Collected data:

== Segment start ==

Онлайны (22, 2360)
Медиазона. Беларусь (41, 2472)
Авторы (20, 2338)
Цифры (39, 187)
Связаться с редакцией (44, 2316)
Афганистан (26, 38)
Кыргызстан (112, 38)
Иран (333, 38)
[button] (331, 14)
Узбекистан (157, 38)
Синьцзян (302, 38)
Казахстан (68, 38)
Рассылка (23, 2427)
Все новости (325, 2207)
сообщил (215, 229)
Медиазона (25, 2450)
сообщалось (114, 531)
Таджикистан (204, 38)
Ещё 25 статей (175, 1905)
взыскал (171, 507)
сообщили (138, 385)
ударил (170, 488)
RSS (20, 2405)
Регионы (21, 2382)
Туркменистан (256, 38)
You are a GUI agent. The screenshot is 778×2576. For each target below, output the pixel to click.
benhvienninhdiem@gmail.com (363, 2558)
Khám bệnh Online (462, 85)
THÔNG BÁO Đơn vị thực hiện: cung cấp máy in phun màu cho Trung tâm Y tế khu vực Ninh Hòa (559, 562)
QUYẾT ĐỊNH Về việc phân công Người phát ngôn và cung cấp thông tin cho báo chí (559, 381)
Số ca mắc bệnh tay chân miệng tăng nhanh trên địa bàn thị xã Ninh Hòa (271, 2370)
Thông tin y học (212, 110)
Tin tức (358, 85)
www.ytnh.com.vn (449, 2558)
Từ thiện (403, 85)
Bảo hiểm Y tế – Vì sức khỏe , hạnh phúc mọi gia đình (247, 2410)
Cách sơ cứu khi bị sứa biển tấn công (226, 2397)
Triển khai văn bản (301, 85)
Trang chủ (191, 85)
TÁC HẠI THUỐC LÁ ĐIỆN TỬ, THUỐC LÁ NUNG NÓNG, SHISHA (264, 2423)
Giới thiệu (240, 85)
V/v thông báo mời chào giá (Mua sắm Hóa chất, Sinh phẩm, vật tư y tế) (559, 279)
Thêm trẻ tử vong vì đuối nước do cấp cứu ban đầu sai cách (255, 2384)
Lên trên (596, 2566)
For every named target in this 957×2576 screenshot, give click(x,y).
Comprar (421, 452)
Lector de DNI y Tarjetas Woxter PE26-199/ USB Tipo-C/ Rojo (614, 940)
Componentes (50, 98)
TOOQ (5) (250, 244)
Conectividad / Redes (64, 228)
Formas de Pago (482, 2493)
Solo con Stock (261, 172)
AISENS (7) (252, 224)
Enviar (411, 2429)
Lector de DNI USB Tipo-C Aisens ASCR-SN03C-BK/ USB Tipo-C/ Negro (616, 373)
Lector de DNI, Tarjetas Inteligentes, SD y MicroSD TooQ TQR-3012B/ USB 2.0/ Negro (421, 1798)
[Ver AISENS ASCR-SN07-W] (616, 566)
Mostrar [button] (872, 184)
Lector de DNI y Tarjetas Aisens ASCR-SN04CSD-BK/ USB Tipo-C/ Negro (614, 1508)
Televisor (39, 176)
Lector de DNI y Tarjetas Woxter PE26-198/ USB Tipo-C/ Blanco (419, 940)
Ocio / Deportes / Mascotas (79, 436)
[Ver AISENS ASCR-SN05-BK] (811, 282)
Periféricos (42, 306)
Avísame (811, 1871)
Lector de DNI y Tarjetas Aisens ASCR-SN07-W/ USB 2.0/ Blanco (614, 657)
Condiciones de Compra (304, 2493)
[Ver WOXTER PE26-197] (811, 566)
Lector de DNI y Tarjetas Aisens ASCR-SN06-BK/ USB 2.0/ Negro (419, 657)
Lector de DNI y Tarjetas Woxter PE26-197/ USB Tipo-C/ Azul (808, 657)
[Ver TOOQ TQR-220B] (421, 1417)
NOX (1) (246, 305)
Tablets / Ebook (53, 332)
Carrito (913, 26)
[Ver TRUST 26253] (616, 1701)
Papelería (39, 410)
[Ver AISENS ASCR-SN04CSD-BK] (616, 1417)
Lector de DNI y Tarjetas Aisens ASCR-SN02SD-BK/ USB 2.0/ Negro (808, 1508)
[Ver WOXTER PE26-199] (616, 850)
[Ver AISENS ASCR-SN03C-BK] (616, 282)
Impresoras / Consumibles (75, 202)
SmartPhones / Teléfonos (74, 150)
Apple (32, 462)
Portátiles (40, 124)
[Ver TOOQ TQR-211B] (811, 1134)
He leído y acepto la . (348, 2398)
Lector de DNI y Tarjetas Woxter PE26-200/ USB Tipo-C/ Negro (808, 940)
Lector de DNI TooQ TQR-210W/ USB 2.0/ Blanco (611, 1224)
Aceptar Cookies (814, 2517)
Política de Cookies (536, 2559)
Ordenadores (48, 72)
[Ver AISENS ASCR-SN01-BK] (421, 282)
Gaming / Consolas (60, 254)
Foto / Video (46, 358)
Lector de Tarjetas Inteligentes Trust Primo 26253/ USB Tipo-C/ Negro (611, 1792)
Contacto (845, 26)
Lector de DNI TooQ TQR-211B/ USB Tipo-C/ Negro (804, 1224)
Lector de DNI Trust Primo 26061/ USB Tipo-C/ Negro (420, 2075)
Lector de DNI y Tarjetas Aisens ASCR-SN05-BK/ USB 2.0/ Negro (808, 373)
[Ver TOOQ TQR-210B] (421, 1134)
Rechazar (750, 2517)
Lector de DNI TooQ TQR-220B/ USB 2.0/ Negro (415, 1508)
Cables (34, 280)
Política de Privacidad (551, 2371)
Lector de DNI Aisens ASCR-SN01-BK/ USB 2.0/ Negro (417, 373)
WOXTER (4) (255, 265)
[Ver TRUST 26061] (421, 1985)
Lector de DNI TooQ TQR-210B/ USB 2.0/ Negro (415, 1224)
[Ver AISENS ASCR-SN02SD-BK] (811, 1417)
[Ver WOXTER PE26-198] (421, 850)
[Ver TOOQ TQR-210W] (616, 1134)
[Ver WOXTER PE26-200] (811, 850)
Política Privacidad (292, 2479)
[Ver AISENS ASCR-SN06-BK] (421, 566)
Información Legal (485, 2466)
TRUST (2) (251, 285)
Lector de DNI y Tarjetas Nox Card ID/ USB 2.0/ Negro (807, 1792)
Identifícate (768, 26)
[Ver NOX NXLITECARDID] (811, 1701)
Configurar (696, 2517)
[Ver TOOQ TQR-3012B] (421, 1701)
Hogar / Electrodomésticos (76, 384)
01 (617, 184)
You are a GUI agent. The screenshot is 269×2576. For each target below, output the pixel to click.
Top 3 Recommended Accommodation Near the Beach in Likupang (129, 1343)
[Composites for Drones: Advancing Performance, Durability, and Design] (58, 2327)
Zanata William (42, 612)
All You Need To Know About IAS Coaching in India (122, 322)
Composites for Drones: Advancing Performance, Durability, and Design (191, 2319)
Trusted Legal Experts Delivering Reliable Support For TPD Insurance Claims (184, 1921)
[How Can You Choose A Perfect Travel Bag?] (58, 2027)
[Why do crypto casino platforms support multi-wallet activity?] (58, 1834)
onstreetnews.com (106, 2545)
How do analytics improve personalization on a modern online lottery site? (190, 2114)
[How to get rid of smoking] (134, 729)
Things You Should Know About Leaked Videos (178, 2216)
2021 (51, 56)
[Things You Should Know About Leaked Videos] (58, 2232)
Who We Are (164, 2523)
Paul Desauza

== Segment end ==

Directions:
In the entries above, find the line holding "V/v thông báo" and the line holding "Enviar (411, 2429)", then retype exactly those two lines and every line between them, and nothing else.

Solution below:
V/v thông báo mời chào giá (Mua sắm Hóa chất, Sinh phẩm, vật tư y tế) (559, 279)
Thêm trẻ tử vong vì đuối nước do cấp cứu ban đầu sai cách (255, 2384)
Lên trên (596, 2566)
For every named target in this 957×2576 screenshot, give click(x,y).
Comprar (421, 452)
Lector de DNI y Tarjetas Woxter PE26-199/ USB Tipo-C/ Rojo (614, 940)
Componentes (50, 98)
TOOQ (5) (250, 244)
Conectividad / Redes (64, 228)
Formas de Pago (482, 2493)
Solo con Stock (261, 172)
AISENS (7) (252, 224)
Enviar (411, 2429)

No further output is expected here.